Alternately embraced and mocked, persecuted and ignored, Esperanto has stubbornly survived, and today it is spoken by an international community whose members are estimated to number anywhere from the tens of thousands to 2 million. Esperantists open their homes to Esperanto-speaking travelers and mingle at conventions where they wear the Esperanto color (green), sing the Esperanto anthem (“La Espero” — “The Hope”), buy Esperanto sex manuals and Shakespeare translations, and share the foods and cultures of their native lands. And a few of them raise denaskuloj (“from-birth-ers”) — Esperanto-speaking children or grandchildren.

“You’re in a room, and there’s someone from Nepal and someone from Cuba and someone from China and someone from Japan and someone from Indonesia, and they’re all speaking Esperanto and drinking mojitos,” says Princeton English professor Esther Schor, whose history-cum-memoir, Bridge of Words: Esperanto and the Dream of a Universal Language, was published last fall. “It’s just kind of an amazing feeling.”

Esperanto was the brainchild of Ludovik Lazarus Zamenhof (1859–1917), who was born in the multilingual city of Bialystok, in Russian-controlled Poland, where Jews, Poles, Germans, and Russians lived in mutual hostility. From his teenage years, the linguistically gifted Zamenhof dreamed of inventing a new language that would bridge ethnic and national differences — not by replacing native languages, but by becoming a universally shared second language for people around the world.

The project wasn’t as quixotic as it sounds, says Princeton history professor Michael D. Gordin, whose 2015 book Scientific Babel examines how English displaced predecessors like Latin, French, German, and Russian to become the primary language of scientific publication.
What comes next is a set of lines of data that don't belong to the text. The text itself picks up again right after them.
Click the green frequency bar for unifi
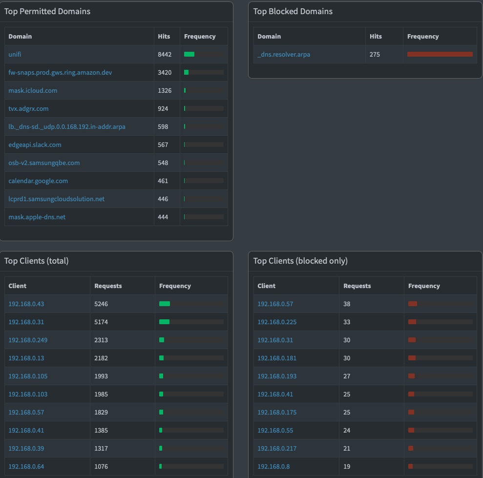 pyautogui.click(x=189, y=54)
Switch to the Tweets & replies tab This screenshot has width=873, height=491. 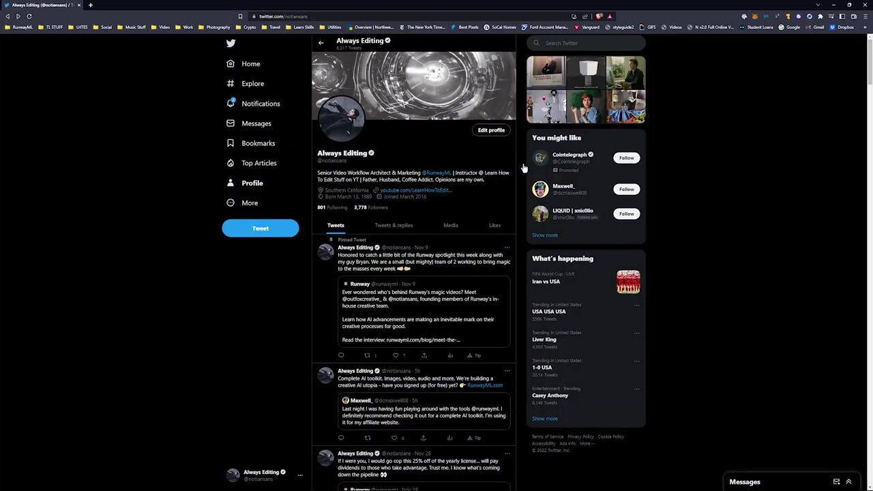coord(394,225)
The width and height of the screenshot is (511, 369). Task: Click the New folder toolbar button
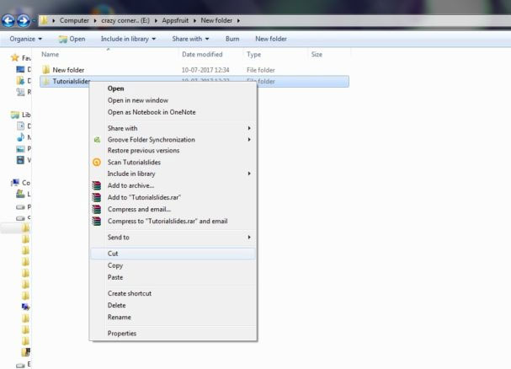(271, 39)
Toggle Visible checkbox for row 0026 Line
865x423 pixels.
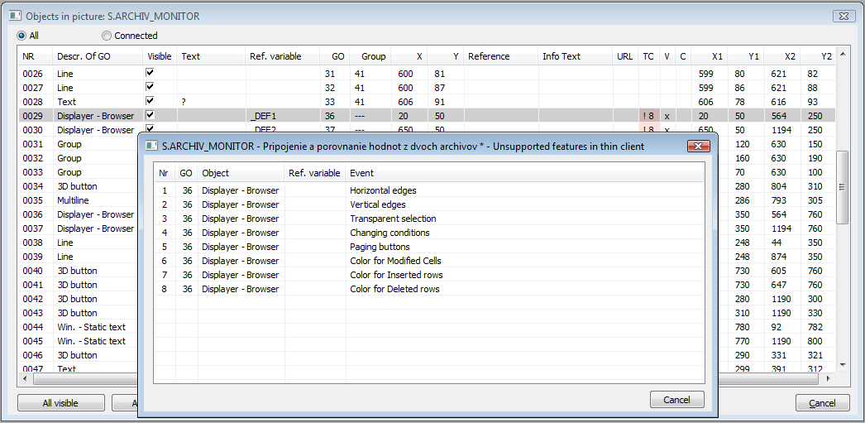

At the time Zamenhof was developing his ideas, scientists were beginning to worry that important discoveries might be overlooked if researchers couldn’t understand the languages in which they were published. A neutral “constructed language,” which would short-circuit European nations’ jockeying for linguistic predominance, seemed like a viable solution.
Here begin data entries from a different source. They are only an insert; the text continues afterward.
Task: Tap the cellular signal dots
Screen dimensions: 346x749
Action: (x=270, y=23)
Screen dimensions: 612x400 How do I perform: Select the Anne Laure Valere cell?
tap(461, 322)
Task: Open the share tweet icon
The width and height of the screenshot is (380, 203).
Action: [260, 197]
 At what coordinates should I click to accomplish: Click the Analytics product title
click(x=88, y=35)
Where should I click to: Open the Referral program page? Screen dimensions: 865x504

“It wasn’t a bunch of weirdos,” Gordin says. “It was always a marginal movement, but it was a serious movement that serious people took seriously. It was grava, as Esperantists would say.”
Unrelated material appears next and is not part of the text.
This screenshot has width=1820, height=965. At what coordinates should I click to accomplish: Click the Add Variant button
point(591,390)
Esperanto inventor Ludovik Lazarus Zamenhof, who unveiled his new language in 1887
Bettmann/Getty Images

In 1887, Zamenhof — by then a trained ophthalmologist who would eventually practice among the impoverished Jewish citizens of Warsaw — unveiled his new language in a pamphlet published in Russian under the pseudonym “Doktoro Esperanto” (“Doctor Hopeful”). The founding document, which Esperantists call the Unua Libro (First Book), laid out 16 fundamental principles and listed 900 prefixes, suffixes, and word-roots, but it left most of the work of vocabulary-building up to the language’s users.

To make his new language easy to master, Zamenhof eliminated the irregular verbs and arbitrarily gendered nouns that bedevil language learners. Esperanto’s roots are drawn from German, English, Russian, and especially the Romance languages; most of its conjunctions and particles come from Latin and Greek. Every singular noun ends in “o,” every plural noun ends in “oj” (pronounced like the English “oy”), every adjective ends in “a,” and every adverb ends in “e.” Many common adjectives like bona (good) can be transformed into their opposites by adding the prefix mal- (malbona = bad), halving the vocabulary that learners must memorize. New words are coined by stringing together roots and affixes.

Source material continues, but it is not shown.